O presidente dos Estados Unidos, Donald Trump, reacendeu nesta quarta-feira (14 de janeiro de 2026) a polêmica sobre a possibilidade de o país assumir o controle da Groenlândia. As declarações foram feitas horas após um encontro na Casa Branca com uma delegação dinamarquesa que não produziu avanços concretos sobre o tema.
Segurança nacional em jogo
Em conversa com jornalistas no Salão Oval, Trump foi enfático ao justificar o interesse norte-americano. “Precisamos da Groenlândia por razões de segurança nacional”, afirmou o mandatário. Ele reforçou que considera a incorporação do território ártico uma medida estratégica e alertou para os riscos de inação.
“Se os Estados Unidos não assumirem o controle da ilha, Rússia e China vão entrar”, declarou Trump. Segundo sua avaliação, a Dinamarca não teria capacidade para impedir essa movimentação de potências rivais, enquanto os EUA poderiam. O presidente argumentou que a questão envolve tanto a segurança nacional americana quanto a dinamarquesa.

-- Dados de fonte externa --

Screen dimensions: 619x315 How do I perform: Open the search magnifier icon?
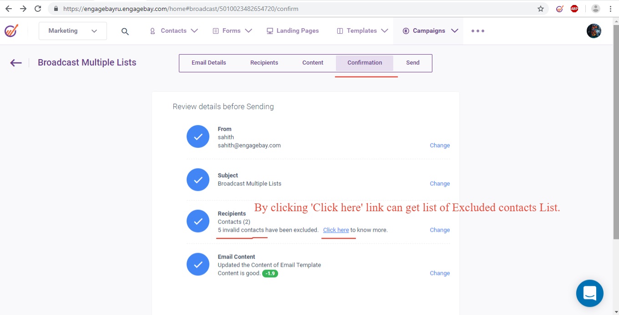125,31
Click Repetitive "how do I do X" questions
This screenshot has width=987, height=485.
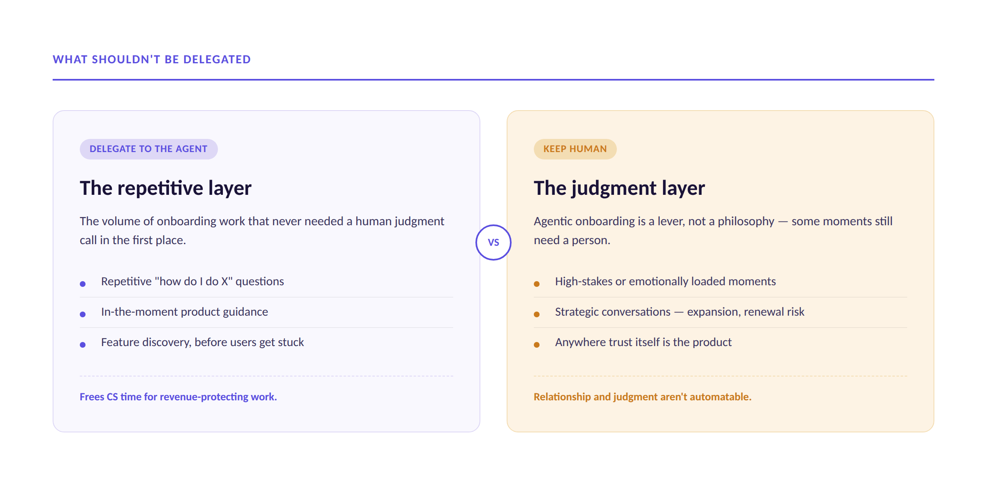point(192,282)
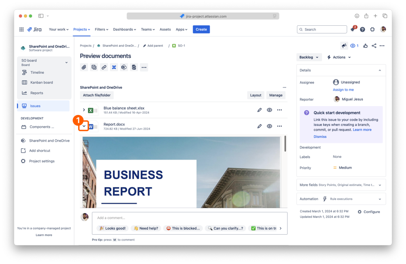Collapse the Report.docx preview chevron
Viewport: 406px width, 264px height.
tap(84, 126)
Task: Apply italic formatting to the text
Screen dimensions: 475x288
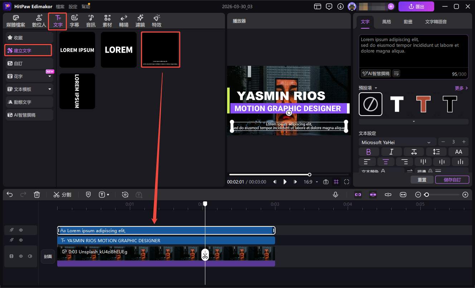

Encontro diplomático sem consenso
A reunião em Washington contou com a presença do ministro das Relações Exteriores da Dinamarca, Lars Lokke Rasmussen, e da chanceler da Groenlândia, Vivian Motzfeldt. Ambos admitiram posteriormente que o encontro não alterou a posição dos Estados Unidos.
As autoridades dinamarquesas classificaram as conversas como “francas” e “construtivas”, mas reconheceram a existência de um “profundo desacordo” sobre o futuro do território autônomo. Diante do impasse, foi anunciada a criação de um grupo de trabalho de alto nível para buscar uma solução comum com Washington.
Trump evitou especificar quais medidas estaria disposto a adotar para alcançar seu objetivo, mas deixou claro que todas as opções permanecem sobre a mesa. “Não vou dizer o que estou disposto a fazer. Certamente não descarto nenhuma opção. A Groenlândia é muito importante para a segurança nacional”, disse.
OTAN manifesta interesse no tema
O presidente norte-americano revelou ainda ter conversado com o secretário-geral da OTAN, Mark Rutte, sobre a questão. De acordo com Trump, Rutte teria manifestado interesse em ver algum progresso nas discussões sobre o território ártico.
Esta não é a primeira vez que Trump expressa interesse pela Groenlândia. A ideia de aquisição do território, que é uma região autônoma dentro do Reino da Dinamarca, já havia sido ventilada anteriormente durante sua presidência, gerando reações diplomáticas tensas.
As declarações desta quarta-feira ocorreram pouco antes da reunião com a delegação dinamarquesa, quando Trump já havia afirmado que não aceitaria nada menos do que o controle total da ilha. A postura firme do mandatário americano mantém o tema como uma questão delicada nas relações transatlânticas.